◆ Directive
Scale the items below by writing out every line again, requests included, with each coordinate in the answers multiplied by 2.1 and rounded to a whole number, halves rounded up. Leave all other numbers and the pictures out of the changes, and omit the pictures from your answer.

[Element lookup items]
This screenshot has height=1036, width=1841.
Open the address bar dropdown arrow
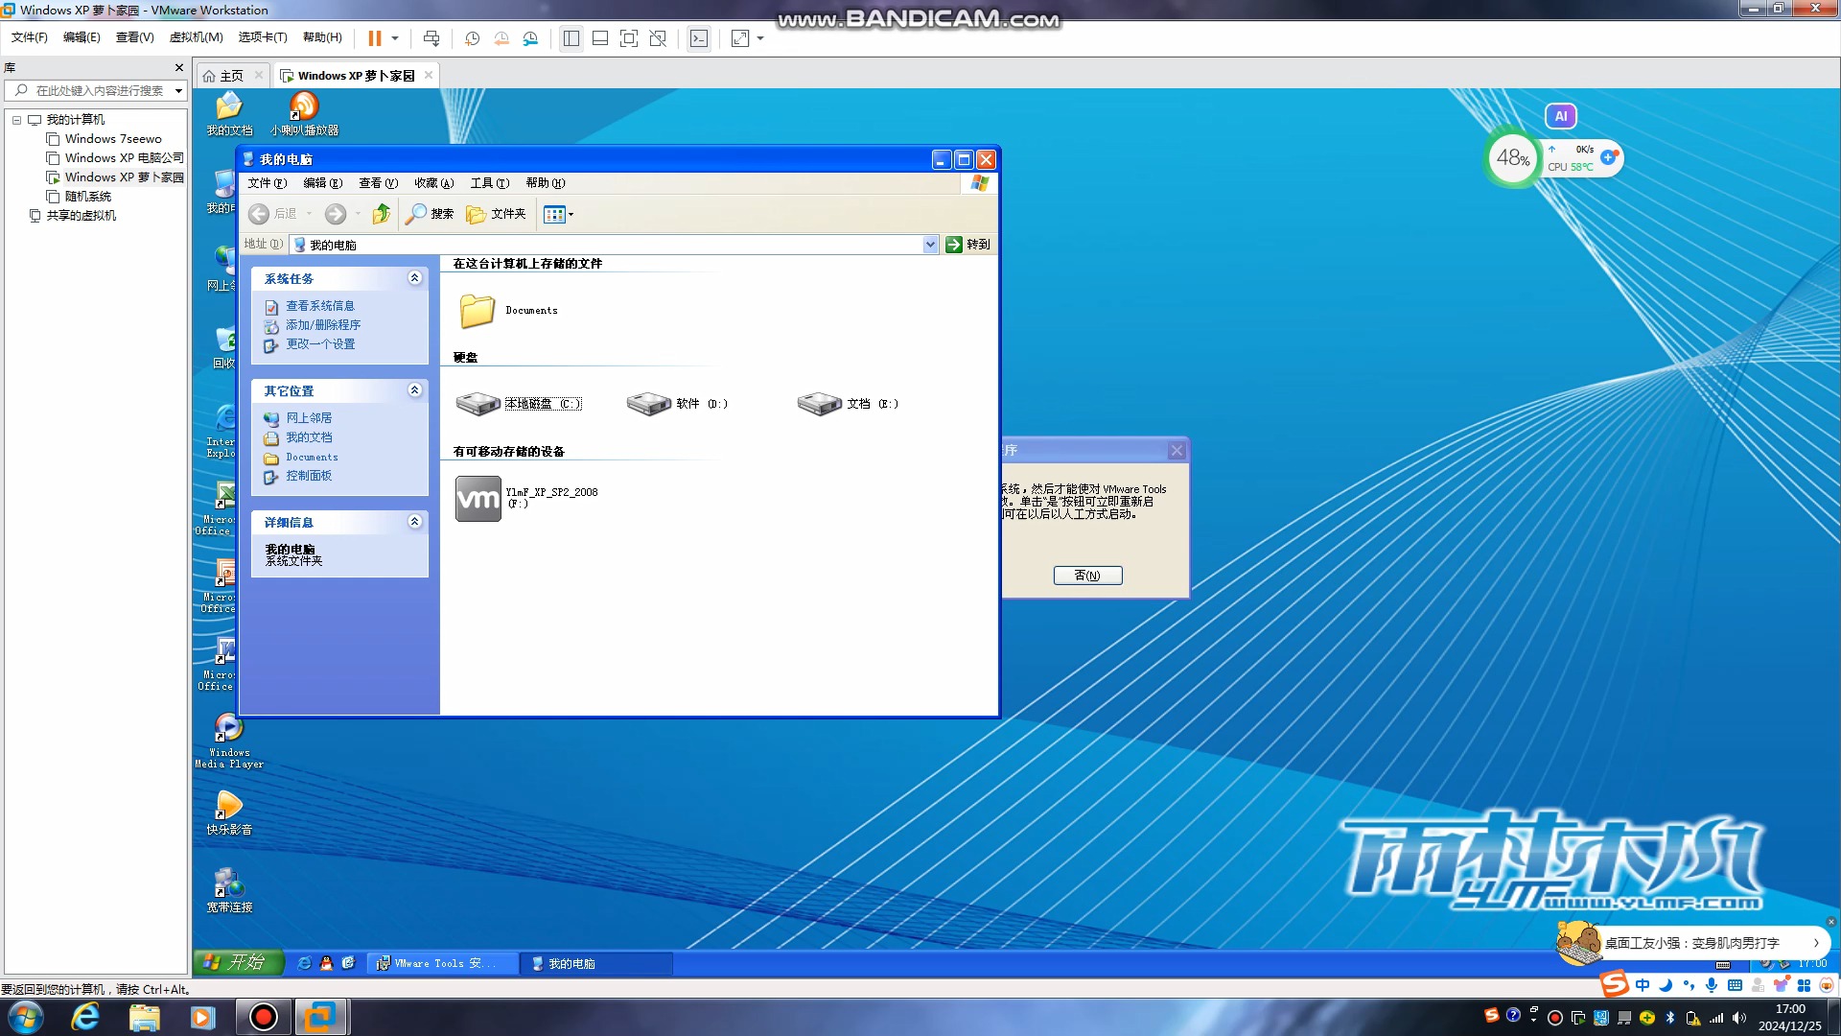[x=929, y=245]
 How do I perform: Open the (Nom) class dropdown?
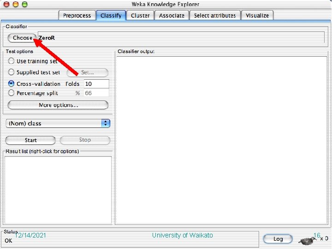point(58,123)
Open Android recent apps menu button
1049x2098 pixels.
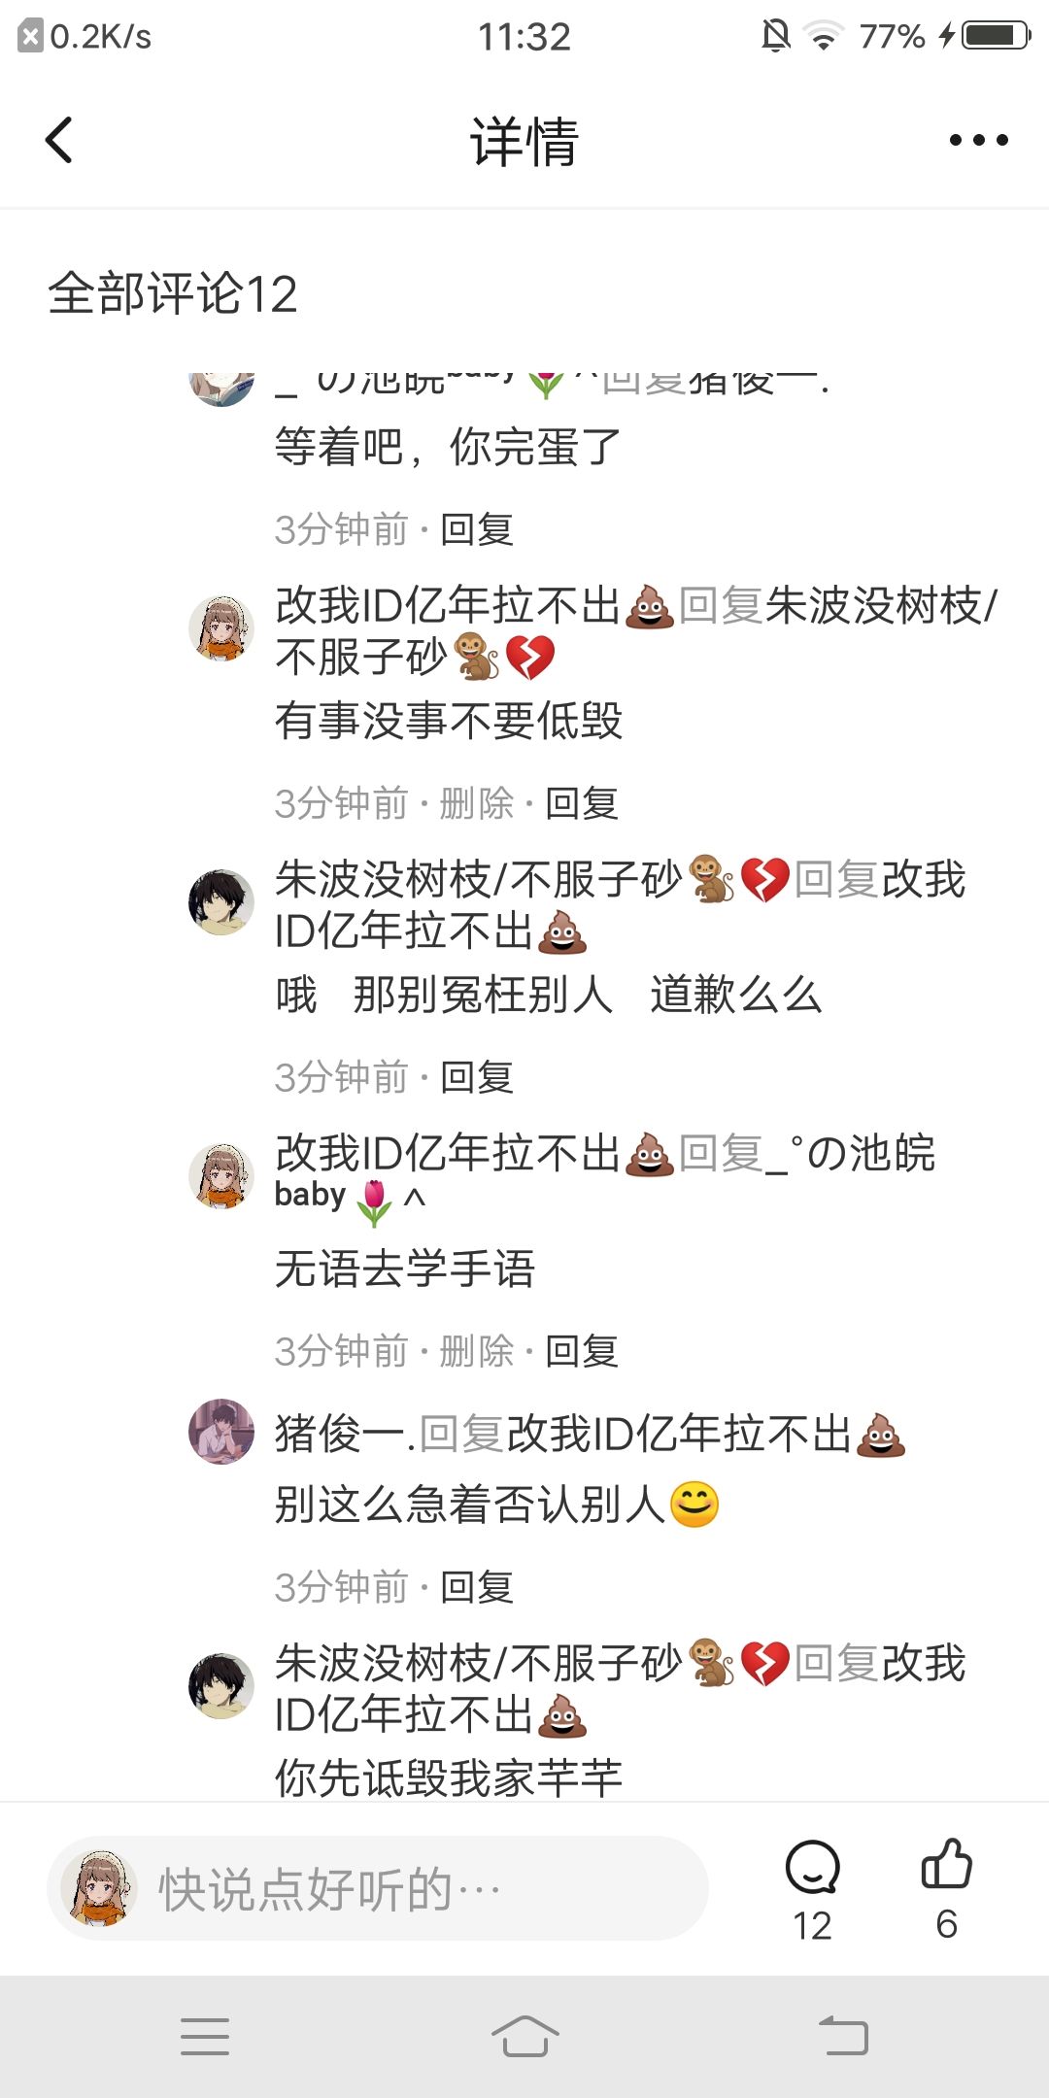(x=205, y=2036)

◆ Exercise response
This screenshot has height=1036, width=1841.
Open the address bar dropdown arrow
[x=1951, y=515]
 How do I perform: Open the (Nom) class dropdown?
point(122,258)
Open Android recent apps menu button
1049x2098 pixels.
(x=431, y=4276)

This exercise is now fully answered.